这些研究成果为外泌体和生物相容性复合支架材料联合应用奠定了基础。
基因疗法有望从分子层面更精准有效地直接治疗疾病。在这里我们综述了在基因水平对外泌体进行操作,进而运用于临床中牙周再生治疗的可能性。
基因治疗可以将干细胞及其衍生物变成靶向基因的载体,引导人体疾患朝着纠正、组织修复和再生的目标发展[34]。规律间隔成簇短回文重复序列/规律间隔成簇短回文重复序列相关蛋白系统(CRISPR/Cas)是存在于细菌与古菌的一种防御机制,目前在基因组研究领域得到广泛应用[35-36]。 Lin等[37]研制出一种外泌体脂质体杂交纳米颗粒,用于传递CRISPR/Cas系统。负载的混合外泌体可以被MSCs内吞并释放该系统,从而调控MSCs中靶向基因的表达。在未来,我们是否可以利用外泌体,将携带纠正牙周炎症相关基因的CRISPR/Cas系统导入干细胞用以介导牙周组织修复,值得探索。
大量研究表明,在炎症微环境中PDLSCs的免疫调节能力和再生潜能会受到损伤[38],进而降低移植干细胞治疗效果[39]。P2X7R表达于大多数干细胞,在炎症反应中发挥广泛的生理和病理作用[40]。 Xu等[41]通过实验发现炎症条件会降低PDLSCs中P2X7R表达,而通过BzATP激活P2X7R或通过基因转导过表达P2X7R,可以逆转炎症介导的牙槽骨进行性吸收;此外,该团队又发现PI3K-AKT-mTOR通路与牙槽骨成骨过程相关。当干细胞及其衍生物移植到牙周炎区域,它们功能会受到影响,导致干细胞疗法用于牙周再生的临床应用进展缓慢;为了探究P2X7R基因对周围环境的影响,将经过P2X7R基因修饰的干细胞条件培养基(CM-Ad-P2X7)与外泌体(ex-ad-p2x7)联合用于孵育PDLSCs。发现在炎症微环境下, ex-ad-p2x7通过修改不利的局部微环境使PDLSCs脱离功能障碍。在牙周再生过程中使用ex-ad-p2x7,不仅提高干细胞治疗的安全性和有效性,还不会引起副作用,为牙周炎的临床治疗提供了一种可行而有前景的方法。当然,还需要更多的体内实验来验证P2X7R对组织再生的积极影响及其安全性[25]。
简而言之,将来可以将基因分子技术和外泌体相结合,在未来有望使牙周炎得到更精准有效的治疗。

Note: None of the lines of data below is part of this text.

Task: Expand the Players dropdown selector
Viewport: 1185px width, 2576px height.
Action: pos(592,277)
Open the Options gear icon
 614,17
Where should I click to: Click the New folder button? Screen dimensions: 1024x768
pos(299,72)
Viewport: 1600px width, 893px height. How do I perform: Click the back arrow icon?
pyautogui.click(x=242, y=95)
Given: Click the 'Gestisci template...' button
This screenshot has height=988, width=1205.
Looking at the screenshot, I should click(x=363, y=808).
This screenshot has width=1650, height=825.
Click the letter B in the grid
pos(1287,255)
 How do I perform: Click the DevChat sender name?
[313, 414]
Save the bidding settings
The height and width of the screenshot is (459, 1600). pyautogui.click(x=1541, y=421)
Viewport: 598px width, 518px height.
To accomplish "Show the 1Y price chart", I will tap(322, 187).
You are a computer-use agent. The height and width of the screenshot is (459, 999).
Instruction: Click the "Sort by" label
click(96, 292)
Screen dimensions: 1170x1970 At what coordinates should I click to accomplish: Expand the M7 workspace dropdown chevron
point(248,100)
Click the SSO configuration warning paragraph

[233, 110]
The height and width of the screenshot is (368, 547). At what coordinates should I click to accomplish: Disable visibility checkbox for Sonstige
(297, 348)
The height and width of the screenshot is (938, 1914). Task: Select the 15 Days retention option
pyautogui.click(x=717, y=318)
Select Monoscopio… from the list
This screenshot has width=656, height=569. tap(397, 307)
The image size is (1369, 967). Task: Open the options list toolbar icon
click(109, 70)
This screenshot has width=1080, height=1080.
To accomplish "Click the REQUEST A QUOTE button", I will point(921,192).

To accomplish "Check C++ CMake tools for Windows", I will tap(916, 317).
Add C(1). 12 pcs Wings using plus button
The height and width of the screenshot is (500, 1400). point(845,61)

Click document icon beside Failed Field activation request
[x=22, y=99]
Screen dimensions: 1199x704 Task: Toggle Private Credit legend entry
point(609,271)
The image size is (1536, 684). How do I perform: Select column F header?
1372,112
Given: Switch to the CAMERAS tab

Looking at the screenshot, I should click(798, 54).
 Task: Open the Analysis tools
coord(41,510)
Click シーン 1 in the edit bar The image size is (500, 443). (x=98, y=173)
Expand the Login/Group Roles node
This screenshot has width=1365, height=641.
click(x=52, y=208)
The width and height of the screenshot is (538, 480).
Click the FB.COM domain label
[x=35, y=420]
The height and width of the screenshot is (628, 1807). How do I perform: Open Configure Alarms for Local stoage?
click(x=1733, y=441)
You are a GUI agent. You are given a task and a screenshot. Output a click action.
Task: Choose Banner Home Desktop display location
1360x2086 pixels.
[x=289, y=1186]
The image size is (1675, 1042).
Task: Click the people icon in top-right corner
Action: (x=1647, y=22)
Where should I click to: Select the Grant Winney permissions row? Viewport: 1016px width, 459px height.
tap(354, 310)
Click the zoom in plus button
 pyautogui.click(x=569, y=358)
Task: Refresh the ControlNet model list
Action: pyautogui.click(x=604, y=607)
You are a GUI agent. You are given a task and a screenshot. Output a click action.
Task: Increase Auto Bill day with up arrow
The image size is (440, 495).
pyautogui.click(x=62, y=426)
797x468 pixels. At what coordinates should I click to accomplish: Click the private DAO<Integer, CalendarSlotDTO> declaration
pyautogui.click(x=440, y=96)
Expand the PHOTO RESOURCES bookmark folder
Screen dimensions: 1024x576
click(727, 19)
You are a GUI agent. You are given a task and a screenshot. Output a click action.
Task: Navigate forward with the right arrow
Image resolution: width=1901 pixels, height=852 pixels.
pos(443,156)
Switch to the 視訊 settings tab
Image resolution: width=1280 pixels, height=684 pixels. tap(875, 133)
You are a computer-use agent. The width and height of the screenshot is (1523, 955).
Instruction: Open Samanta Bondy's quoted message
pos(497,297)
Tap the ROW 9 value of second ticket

综上所述,越来越多证据表明外泌体在牙周再生中发挥着十分重要的作用。近年来,外泌体对牙周炎等口腔疾病的治疗作用也受到较高关注,这也提供了更全面的研究资料[42]。此外,含有多种生物活性分子的外泌体显示出巨大的潜力,这些分子不仅可以用于临床治疗,还可用于协助临床诊断和评估预后等整个疾病的全过程。本文基于不同细胞来源的外泌体及其种类、其所分泌的活性物质、应用的新技术和新方法和未来研究方向等作了相关的讨论。目前基于外泌体用于牙周再生的研究水平仍然不够成熟,距离将理论转化为实际运用于临床还有很漫长的路要走。值得注意的是,外泌体的优势已日益显著。在未来的牙周再生领域,将外泌体与基因分子技术结合,是一个新的趋势。